J'ai vu ce film au cinéma il y a quelques années. C'était en effet très étrange, onirique et, en même temps, inexplicablement malsain. Je ne me rappelle pas le dénouement, mais y en avait-il seulement un? Les nouvelles de Wedekind sont-elles traduites en français? Cela m'intéresserait d'y jeter un coup d'oeil... J'imagine - mais peut-être à tort - que cela ressemble à du Schnitzler.
Pour lire du Wedekind en français, je pense que le plus simple est d'aller soit sur le site d'Editions Théâtrales : http://www.editionstheatrales.fr/index2.php,
pour accéder aux résumés, soit directement sur Amazon où il y a un très grand choix (sélectionner "livre en français" dans la recherche).

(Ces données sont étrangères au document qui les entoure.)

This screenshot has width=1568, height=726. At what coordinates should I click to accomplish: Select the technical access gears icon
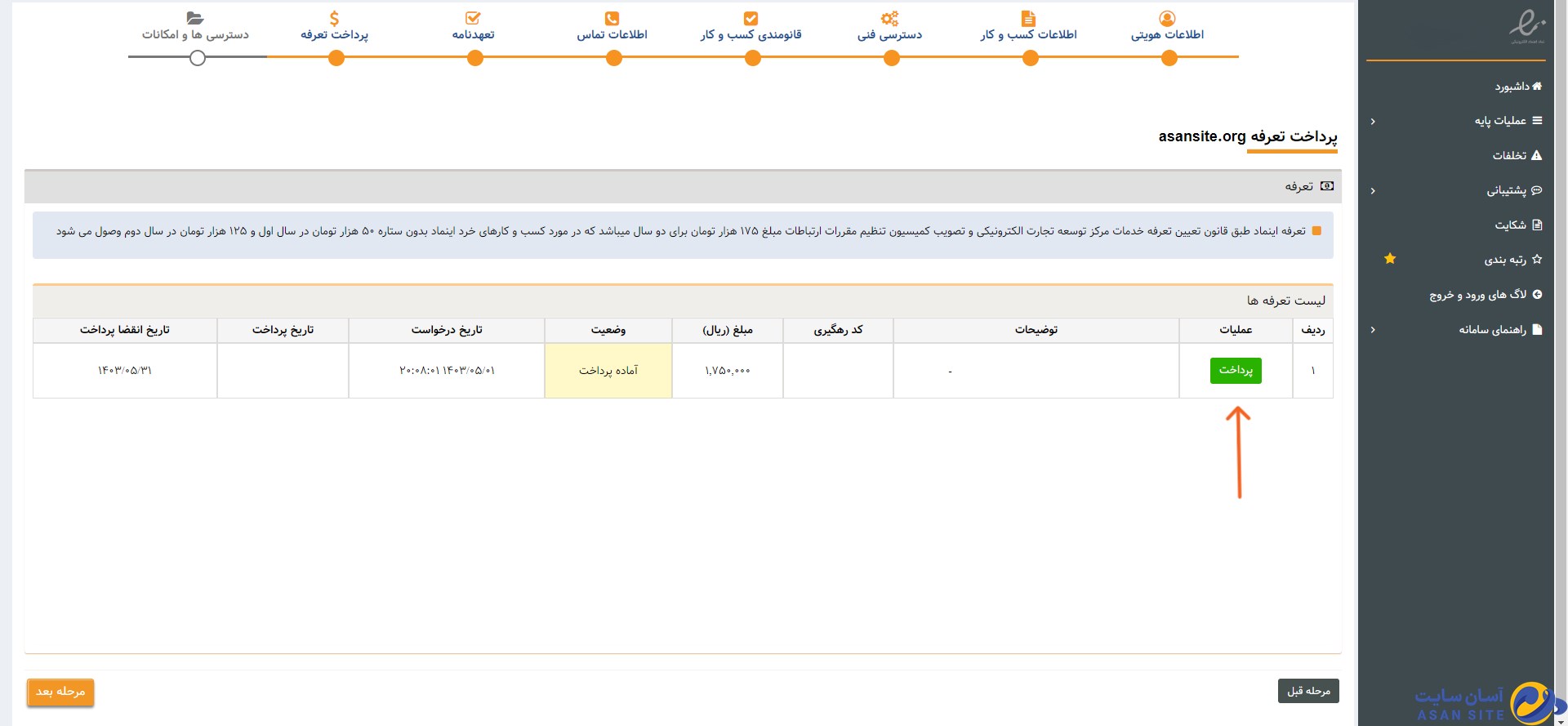889,18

Pour les allergiques aux achats sur Amazon, je conseille au moins de noter la référence intéressante et de l'inclure dans une nouvelle recherche pour l'acheter ailleurs.
Quant à Schnitzler, à part l'adaptation qu'en a fait Kubrick dans Eyes Wide Shut, je ne pas connais pas assez son oeuvre pour en parler, mais c'est probable qu'il y ait des traits communs avec Wedekind (notamment en terme de réflexion sur la sexualité, en lien avec la naissance de la psychanalyse freudienne).